■ Page text

==============================

They aren't "silly", just planet-centric rather than people-centric. You find them silly because you are used to something else: despite being a "child of metrification" (first mooted for this country in the 1870s) you were educated and raised by people taught in the imperial system, or possibly the CGS system of measurements. Can you visualise a "bushel of wheat"? I can't, but I can visualise a cubic metre of it.

 

Also, we don't use the metric system in this country, rather the S.I. units and measures, which are very precisely defined (and yes, based on the metric system) to ensure conformity and consistency within scientific and engineering circles. 

Unless you work with NASA...

 

And legally, as long as you can show that the pricing has been derived from say, a kilogram, you can still sell a "half-pound of butter", the price needs to relate to 0.229Kg of butter...

==============================

■ Data
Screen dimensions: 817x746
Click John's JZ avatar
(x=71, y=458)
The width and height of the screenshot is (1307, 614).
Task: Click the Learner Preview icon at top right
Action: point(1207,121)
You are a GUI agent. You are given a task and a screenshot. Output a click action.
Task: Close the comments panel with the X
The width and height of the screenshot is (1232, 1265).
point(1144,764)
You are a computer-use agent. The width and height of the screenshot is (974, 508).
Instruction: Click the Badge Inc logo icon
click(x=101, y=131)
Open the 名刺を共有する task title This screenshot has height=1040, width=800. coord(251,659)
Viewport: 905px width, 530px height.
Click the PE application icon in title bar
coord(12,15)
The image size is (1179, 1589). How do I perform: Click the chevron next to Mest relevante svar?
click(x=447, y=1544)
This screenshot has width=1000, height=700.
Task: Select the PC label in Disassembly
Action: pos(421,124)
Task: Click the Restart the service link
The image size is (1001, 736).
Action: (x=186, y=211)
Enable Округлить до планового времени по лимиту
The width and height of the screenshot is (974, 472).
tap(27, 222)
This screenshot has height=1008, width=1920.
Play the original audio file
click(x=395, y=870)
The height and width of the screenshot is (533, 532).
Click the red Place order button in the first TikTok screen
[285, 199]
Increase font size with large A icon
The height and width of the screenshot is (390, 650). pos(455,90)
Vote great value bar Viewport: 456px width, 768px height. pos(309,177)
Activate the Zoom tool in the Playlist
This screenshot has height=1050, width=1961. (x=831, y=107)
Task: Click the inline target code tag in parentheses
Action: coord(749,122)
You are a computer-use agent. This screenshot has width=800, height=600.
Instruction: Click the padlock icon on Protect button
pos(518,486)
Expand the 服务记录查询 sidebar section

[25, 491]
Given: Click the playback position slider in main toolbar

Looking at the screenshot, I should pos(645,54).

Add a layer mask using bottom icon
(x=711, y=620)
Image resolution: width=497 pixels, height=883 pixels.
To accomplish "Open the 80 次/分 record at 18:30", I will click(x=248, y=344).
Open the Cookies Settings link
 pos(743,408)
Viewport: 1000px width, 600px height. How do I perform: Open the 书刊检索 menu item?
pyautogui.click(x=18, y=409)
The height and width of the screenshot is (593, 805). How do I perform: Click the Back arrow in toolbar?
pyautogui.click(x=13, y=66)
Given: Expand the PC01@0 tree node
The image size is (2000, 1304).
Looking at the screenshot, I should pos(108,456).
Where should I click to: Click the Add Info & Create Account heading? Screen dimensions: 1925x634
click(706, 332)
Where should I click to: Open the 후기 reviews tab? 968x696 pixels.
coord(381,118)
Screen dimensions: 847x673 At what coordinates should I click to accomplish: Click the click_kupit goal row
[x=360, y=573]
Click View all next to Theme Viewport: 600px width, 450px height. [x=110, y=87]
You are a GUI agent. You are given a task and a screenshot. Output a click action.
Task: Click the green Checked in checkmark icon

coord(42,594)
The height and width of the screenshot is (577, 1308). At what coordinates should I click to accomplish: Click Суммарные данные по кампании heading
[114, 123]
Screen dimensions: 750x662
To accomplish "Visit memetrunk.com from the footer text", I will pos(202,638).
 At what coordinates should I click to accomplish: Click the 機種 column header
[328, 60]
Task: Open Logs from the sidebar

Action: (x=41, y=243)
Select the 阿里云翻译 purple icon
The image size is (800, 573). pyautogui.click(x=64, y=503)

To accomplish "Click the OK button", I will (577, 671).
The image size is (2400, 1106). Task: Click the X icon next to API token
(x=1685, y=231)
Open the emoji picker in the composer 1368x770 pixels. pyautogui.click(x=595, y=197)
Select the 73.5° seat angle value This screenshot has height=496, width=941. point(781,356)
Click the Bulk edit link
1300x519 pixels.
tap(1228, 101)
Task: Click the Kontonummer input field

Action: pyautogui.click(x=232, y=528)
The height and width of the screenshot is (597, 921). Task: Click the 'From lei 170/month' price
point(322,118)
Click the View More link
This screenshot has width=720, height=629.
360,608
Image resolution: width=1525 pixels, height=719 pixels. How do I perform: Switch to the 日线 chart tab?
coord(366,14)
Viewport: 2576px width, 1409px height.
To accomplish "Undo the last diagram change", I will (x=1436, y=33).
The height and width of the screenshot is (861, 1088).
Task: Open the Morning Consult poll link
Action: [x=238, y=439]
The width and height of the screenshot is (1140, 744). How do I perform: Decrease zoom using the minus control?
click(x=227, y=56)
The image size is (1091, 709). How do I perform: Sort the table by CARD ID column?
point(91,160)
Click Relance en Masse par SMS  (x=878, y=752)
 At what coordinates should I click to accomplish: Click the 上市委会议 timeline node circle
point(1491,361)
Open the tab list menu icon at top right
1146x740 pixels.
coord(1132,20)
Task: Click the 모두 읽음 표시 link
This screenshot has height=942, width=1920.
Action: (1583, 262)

==============================

■ What you will do
1/ Please extract the passage of the metric units comment starting with "And legally, as" and going on through "0.229Kg of butter...".
2/ Name every system of measurement that the metric units comment mentions.
3/ Carry on the metric units comment from the point where it stops.
The listing is separate material, apart from the metric units comment.

■ Results
1/
And legally, as long as you can show that the pricing has been derived from say, a kilogram, you can still sell a "half-pound of butter", the price needs to relate to 0.229Kg of butter...

2/
- the imperial system
- the CGS system
- the metric system
- the S.I. units and measures

3/
An inch is defined internationally as 0.0254m, a mile, so a mile is defined as 1,609.344m: it has no other meaning.

 

That said, I simply use whatever is convenient!

 

In pre-grouping days a Mile was 8 furlongs and a furlong was 10 chains. A chain was what a surveyor used to measure distances. It happens to be 22 yards long but I never checked the one I used. Redefining it as so many metres is just to suit the metricated. I presume they would have used 50metre chains in france, these days it is probably all done by GPS.  Surely the metric system is people based on us having five digits on each hand making counting to ten simple. If we had had an extra digit on each hand we would have been counting in dozens. If we had ignored the thumbs we could have been counting in Octal. As far as I can see counting using 10 as a base has no  real advantage.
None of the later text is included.